Mathematical Problems in Engineering

Volume 2015, Article ID 231394, 7 pages

http://dx.doi.org/10.1155/2015/231394

## A Hybrid Least Square Support Vector Machine Model with Parameters Optimization for Stock Forecasting

^{1}International Business School, Shaanxi Normal University, Xian 710062, China^{2}Department of Management Sciences, City University of Hong Kong, Hong Kong^{3}School of Business, Tung Wah College, Hong Kong

Received 30 May 2014; Accepted 20 August 2014

Academic Editor: Shifei Ding

Copyright © 2015 Jian Chai et al. This is an open access article distributed under the Creative Commons Attribution License, which permits unrestricted use, distribution, and reproduction in any medium, provided the original work is properly cited.

#### Abstract

This paper proposes an EMD-LSSVM (empirical mode decomposition least squares support vector machine) model to analyze the CSI 300 index. A WD-LSSVM (wavelet denoising least squares support machine) is also proposed as a benchmark to compare with the performance of EMD-LSSVM. Since parameters selection is vital to the performance of the model, different optimization methods are used, including simplex, GS (grid search), PSO (particle swarm optimization), and GA (genetic algorithm). Experimental results show that the EMD-LSSVM model with GS algorithm outperforms other methods in predicting stock market movement direction.

#### 1. Introduction

Stock market is one of the most sophisticated and challenging financial markets since many factors affect its movement, including government policy, global economic situation, investors’ expectations, and even correlations with other markets [1]. References [2, 3] described financial time series as essentially noisy, dynamic, and deterministically chaotic data sequences. Hence, a precise prediction of stock index movement can help investors make decisions to take or shed positions in the stock market at the right time and make profits. Many works have been published by researchers to maximize investment profits and minimize risk. Therefore, predicting stock market is quite important and significant.

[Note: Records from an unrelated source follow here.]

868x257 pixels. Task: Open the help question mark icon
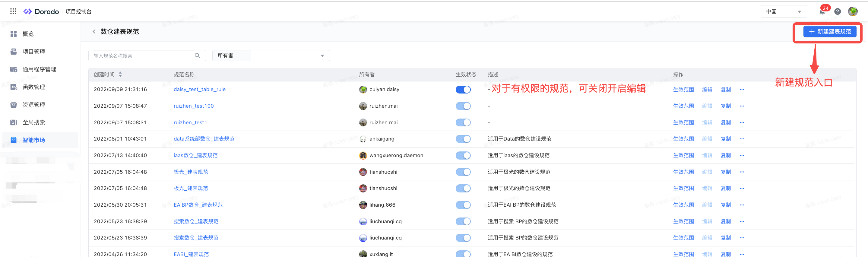point(837,12)
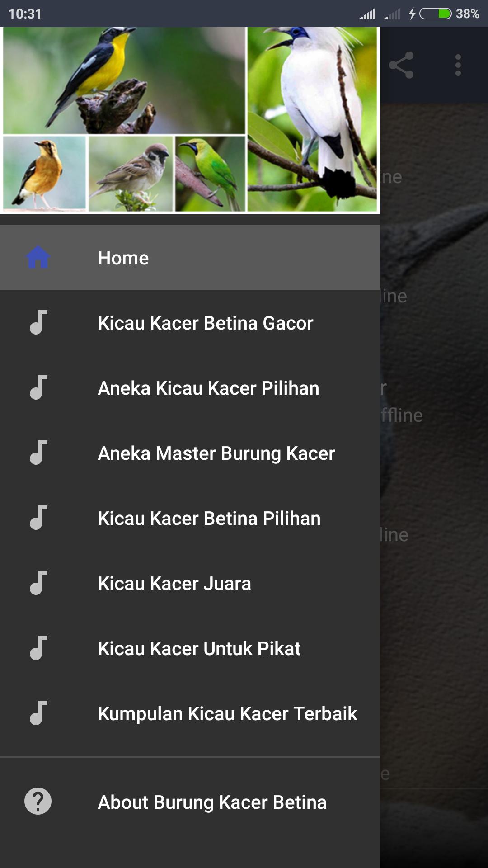Select Kumpulan Kicau Kacer Terbaik
This screenshot has height=868, width=488.
(x=190, y=713)
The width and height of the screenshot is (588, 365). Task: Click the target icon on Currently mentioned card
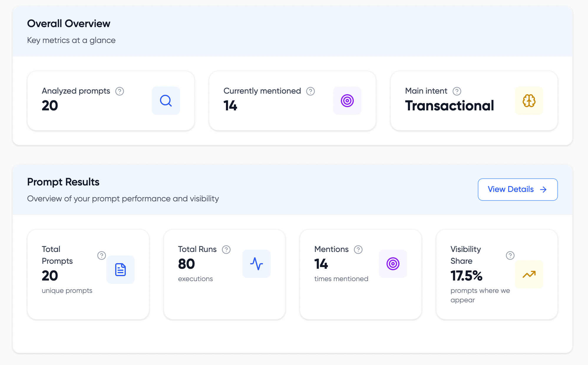[347, 101]
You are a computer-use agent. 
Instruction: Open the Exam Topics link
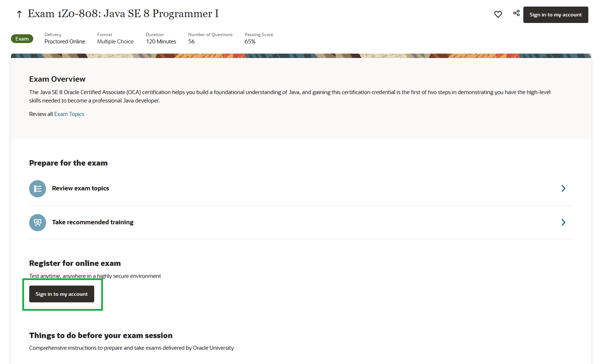[69, 114]
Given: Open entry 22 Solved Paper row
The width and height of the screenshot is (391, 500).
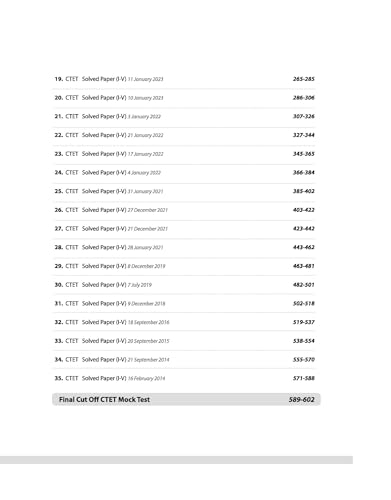Looking at the screenshot, I should point(184,135).
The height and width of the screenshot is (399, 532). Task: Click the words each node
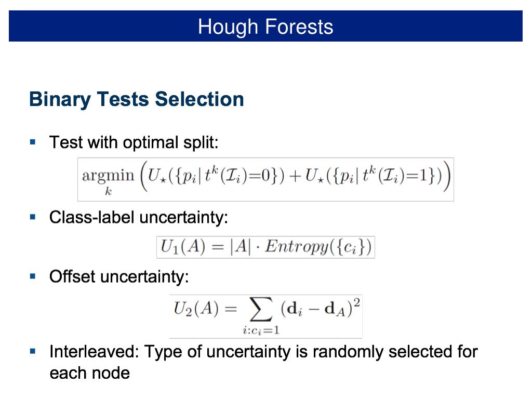(x=89, y=373)
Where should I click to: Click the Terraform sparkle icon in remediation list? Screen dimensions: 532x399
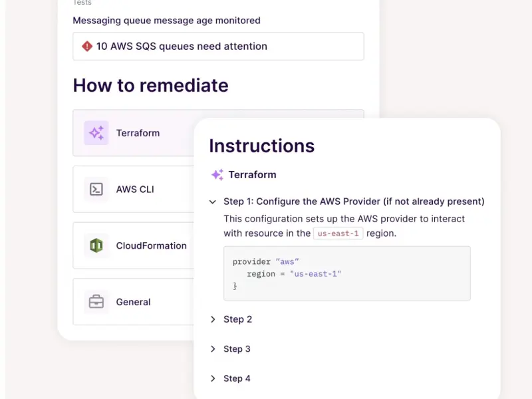(x=96, y=133)
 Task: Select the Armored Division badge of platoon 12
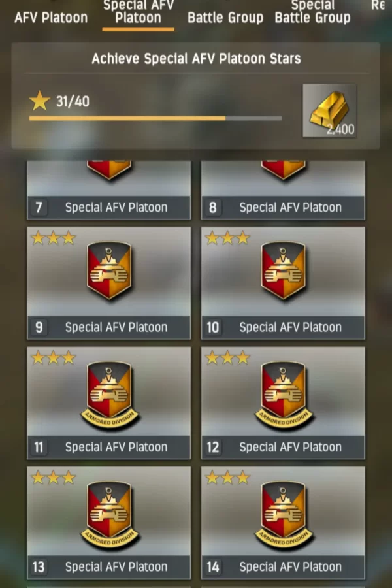[x=284, y=395]
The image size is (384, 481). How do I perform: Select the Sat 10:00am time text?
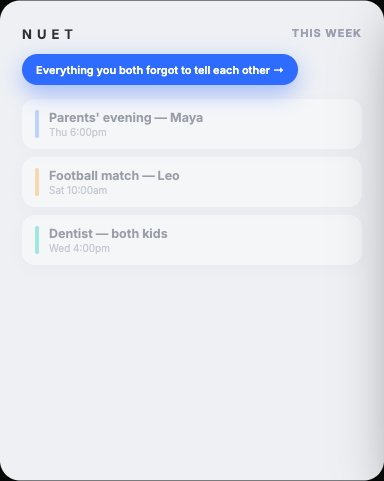pos(78,190)
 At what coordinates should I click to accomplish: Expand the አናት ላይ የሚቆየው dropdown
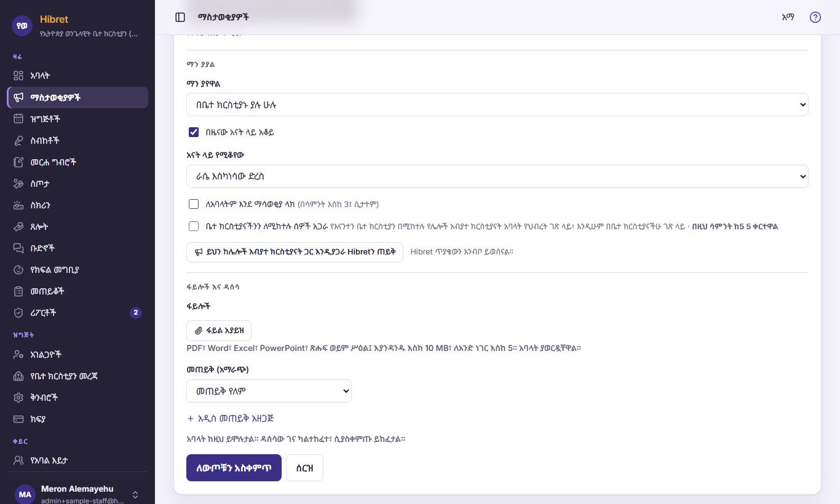497,176
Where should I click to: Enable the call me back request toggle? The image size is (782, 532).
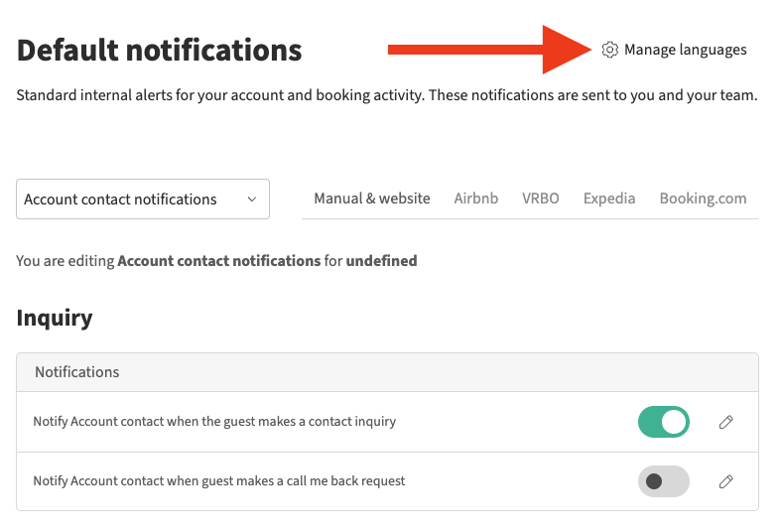pos(663,481)
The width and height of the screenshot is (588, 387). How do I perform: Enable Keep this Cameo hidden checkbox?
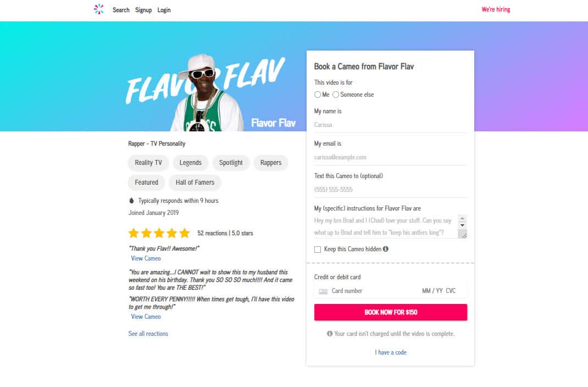click(x=318, y=250)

Neural networks have been successfully applied in forecasting of financial time series during the past two decades [4–6]. Neural networks are general function approximations which can approximate many nonlinear functions regardless of the properties of time series data [7]. Besides, neural networks are able to learn dynamic systems which make them a more powerful tool for studying financial time series compared with traditional models [8–10]. However, there are a couple of weaknesses when neural networks are used in forecasting financial time series. For instance, when the typical back-propagation neural network is applied, a huge number of parameters are required to be controlled for. This makes the solution unstable and causes overfitting. The overfitting problem results in poor performance and becomes a critical issue for researchers.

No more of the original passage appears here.